Amanda Collins had a permit to carry a concealed firearm on the night she was brutally raped on the University of Nevada's Reno campus in October of 2007.
She had just left a 10:00 pm class and was headed to her car on the ground floor of a parking garage—not 100 feet from the campus police building. She was careful to check around as she approached her car when she was grabbed by a 6’2” 200 pound man. He held her down and told her not to open her eyes. He held a gun to her temple, and she heard him click off the safety.
But even though Amanda had a CCW permit that night, she wasn't carrying a firearm because the university is a "gun free zone." Gun free, that is, for those who respect the law. It was not so for the attacker, who turned out to be a serial rapist and murderer and who now occupies a place on death row.

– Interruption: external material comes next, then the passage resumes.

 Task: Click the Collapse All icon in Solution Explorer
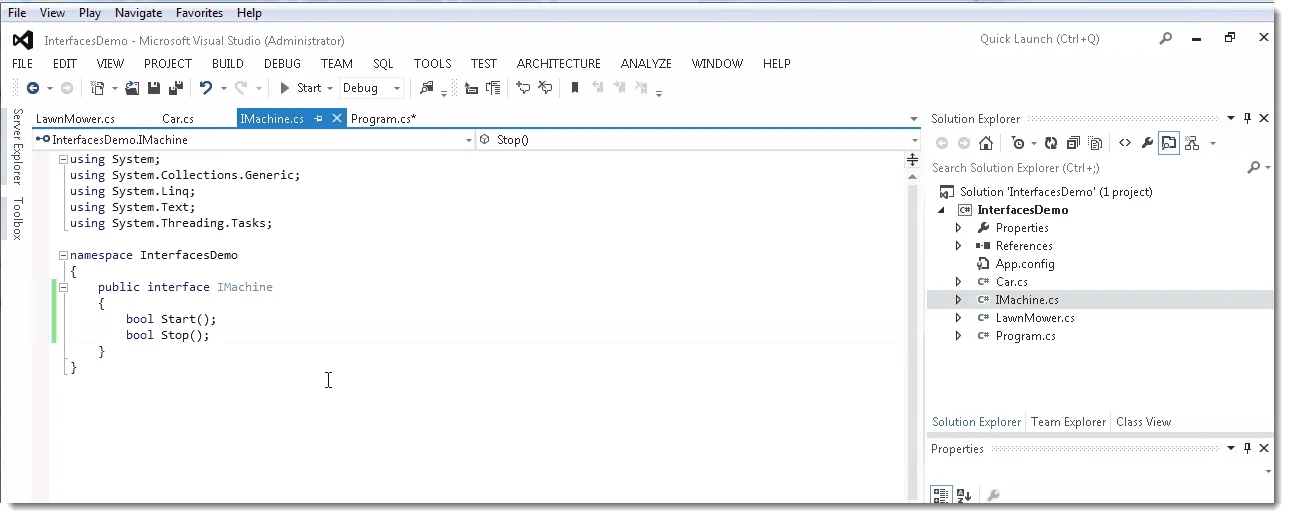(x=1073, y=143)
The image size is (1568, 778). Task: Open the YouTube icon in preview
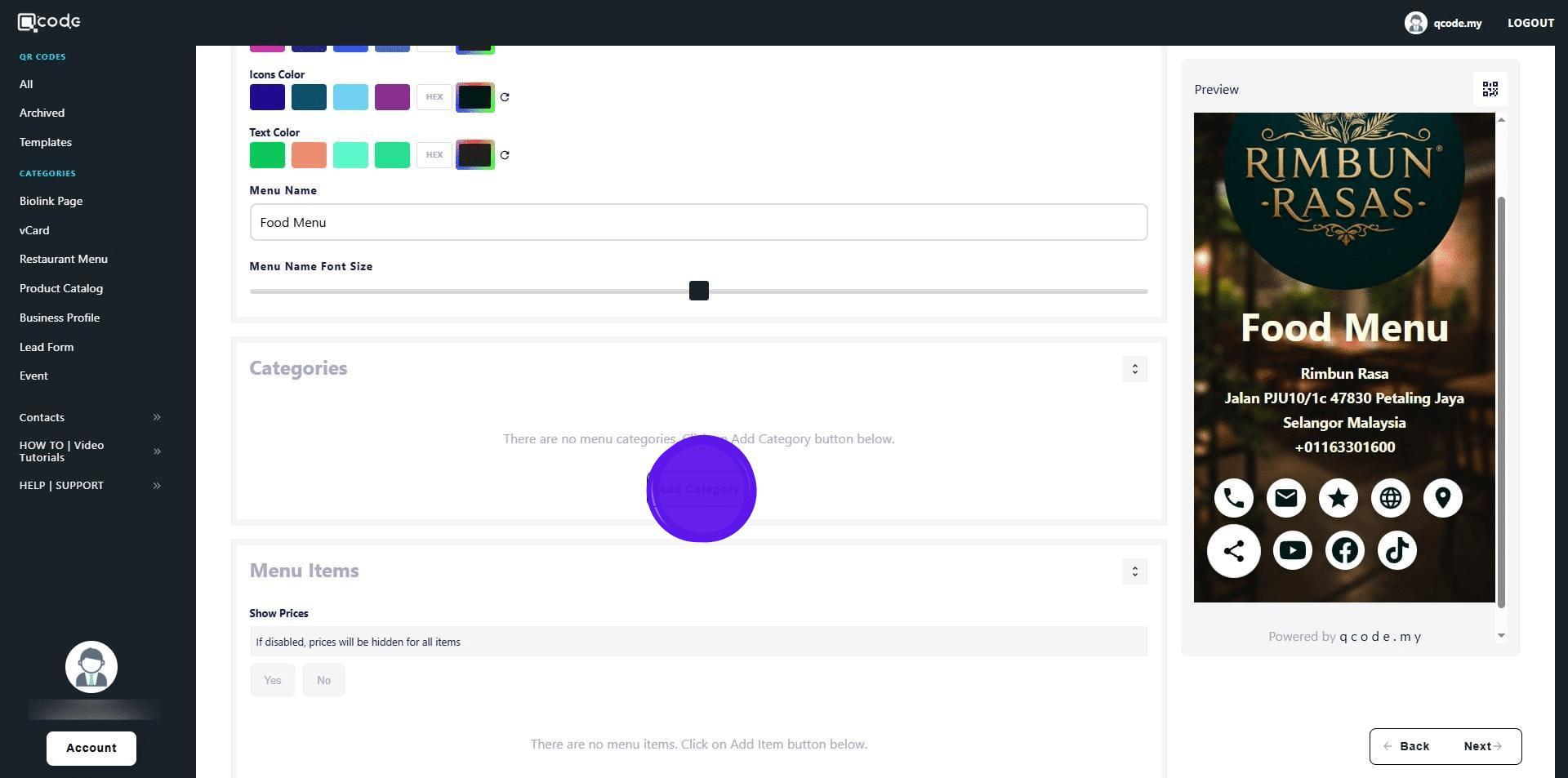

A week after the attack on Amanda, another woman was raped on campus. Then came the abduction of Brianna Denison, who was raped and murdered. Her body was found in a field days after the attack.
Amanda is confident she could have defended herself that night. “I would have at some point during my rape been able to stop James Biela,” she said. “I know, having been the first victim, that Brianna Dennison would still be alive, had I been able to defend myself that night.”
In Nevada, GOA is pushing legislation to eliminate the absurd requirement that CCW holders get permission from a university president—permission that is routinely denied. Amanda, who testified in favor of the legislation, was eventually granted permission to carry a firearm, but it was after her attack. And she is the only permit holder to be granted such permission at the university.
Sponsored by State Sen. John Lee (D-Las Vegas), the bill would simply allow for the carrying of concealed firearms on public college and universities by permit holders.
The attack on Amanda Collins is a reminder that—despite any good intentions—gun control leaves victims vulnerable to criminal attack.